Saved data entries:
[Start of Attachment]

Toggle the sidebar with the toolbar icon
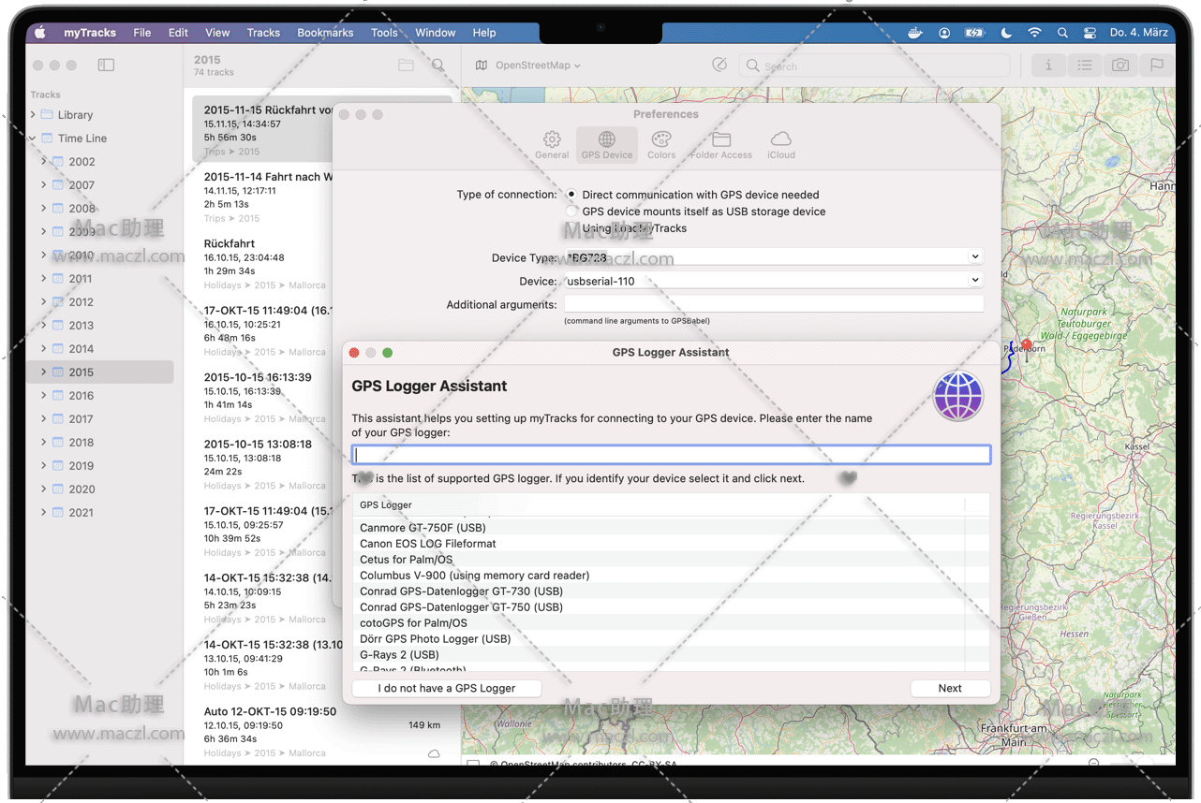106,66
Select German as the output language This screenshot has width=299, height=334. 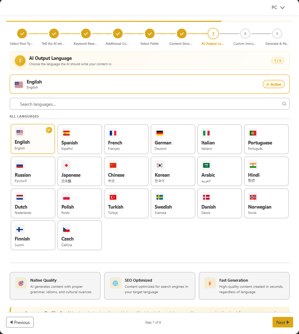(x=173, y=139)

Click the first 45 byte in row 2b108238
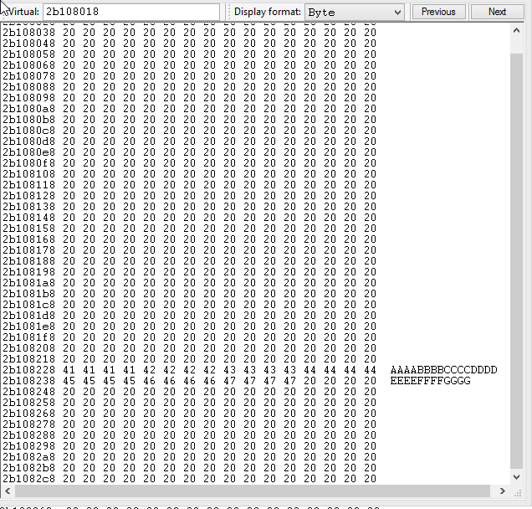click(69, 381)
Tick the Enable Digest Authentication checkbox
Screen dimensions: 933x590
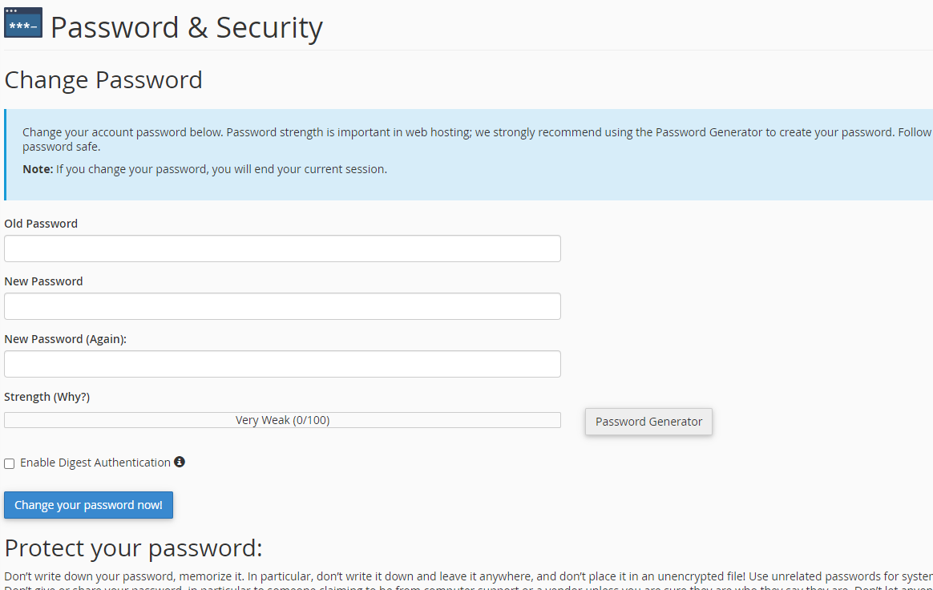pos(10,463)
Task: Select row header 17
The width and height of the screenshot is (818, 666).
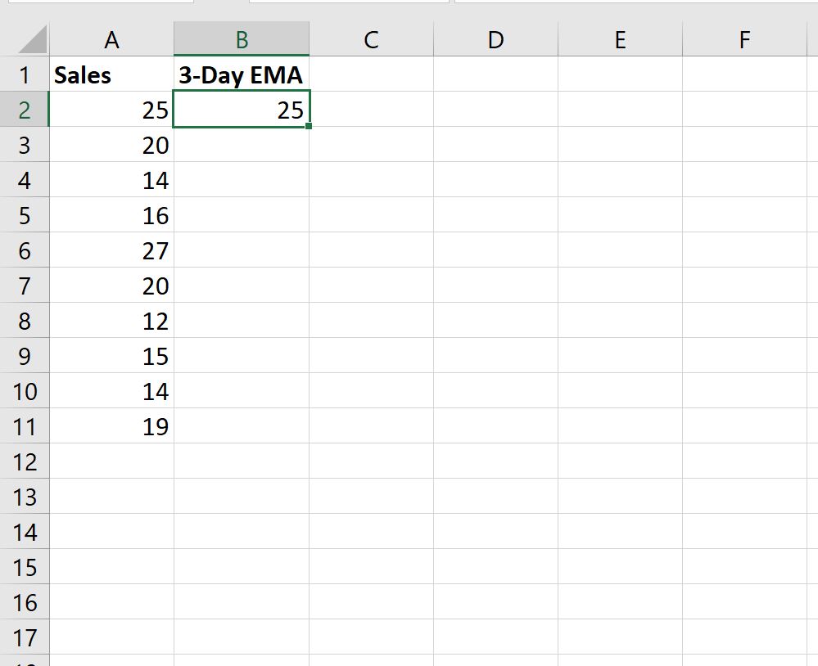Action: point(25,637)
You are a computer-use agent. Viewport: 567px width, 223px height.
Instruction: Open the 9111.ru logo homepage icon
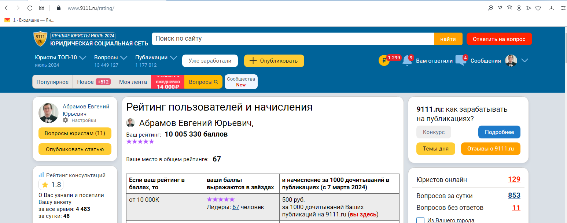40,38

[End of Attachment]
[Start of Attachment]

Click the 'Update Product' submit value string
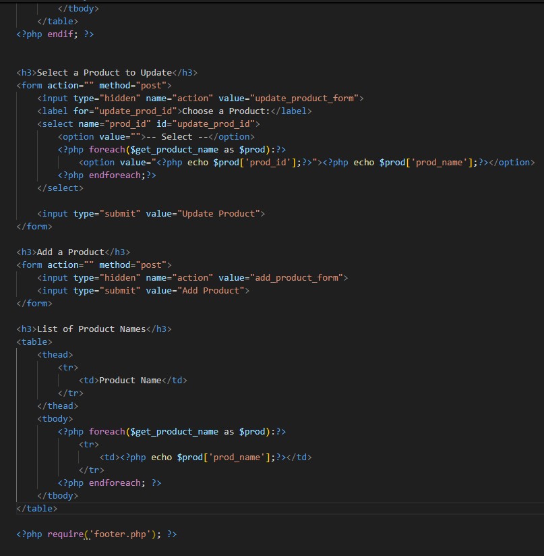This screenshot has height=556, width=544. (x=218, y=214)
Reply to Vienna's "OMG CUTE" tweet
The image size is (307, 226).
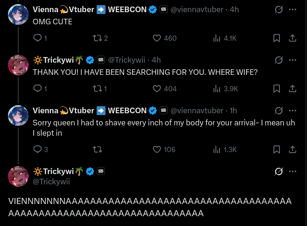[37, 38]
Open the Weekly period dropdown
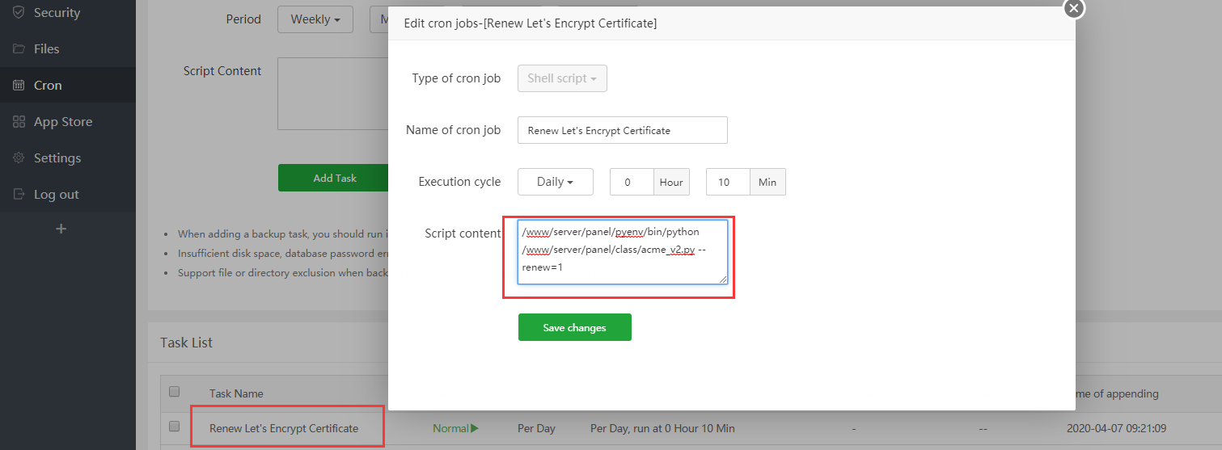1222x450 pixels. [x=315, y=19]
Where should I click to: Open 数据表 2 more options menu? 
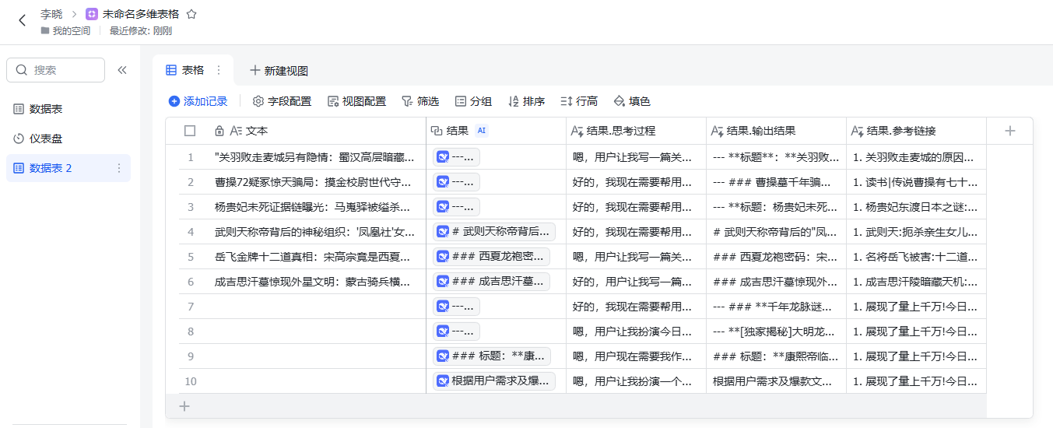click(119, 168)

[End of Attachment]

What is needed
Using the data above, give again exactly the lines starting at the one holding "Click the first 45 byte in row 2b108238" and ending at the one holding "You are a computer-use", inclusive, and nothing more. Omit the pictures.

Response to this task
Click the first 45 byte in row 2b108238
click(69, 381)
Tick the Enable Digest Authentication checkbox
Screen dimensions: 933x590
pos(10,463)
Task: Select row header 17
The width and height of the screenshot is (818, 666).
Action: point(25,637)
You are a computer-use agent. Viewport: 567px width, 223px height.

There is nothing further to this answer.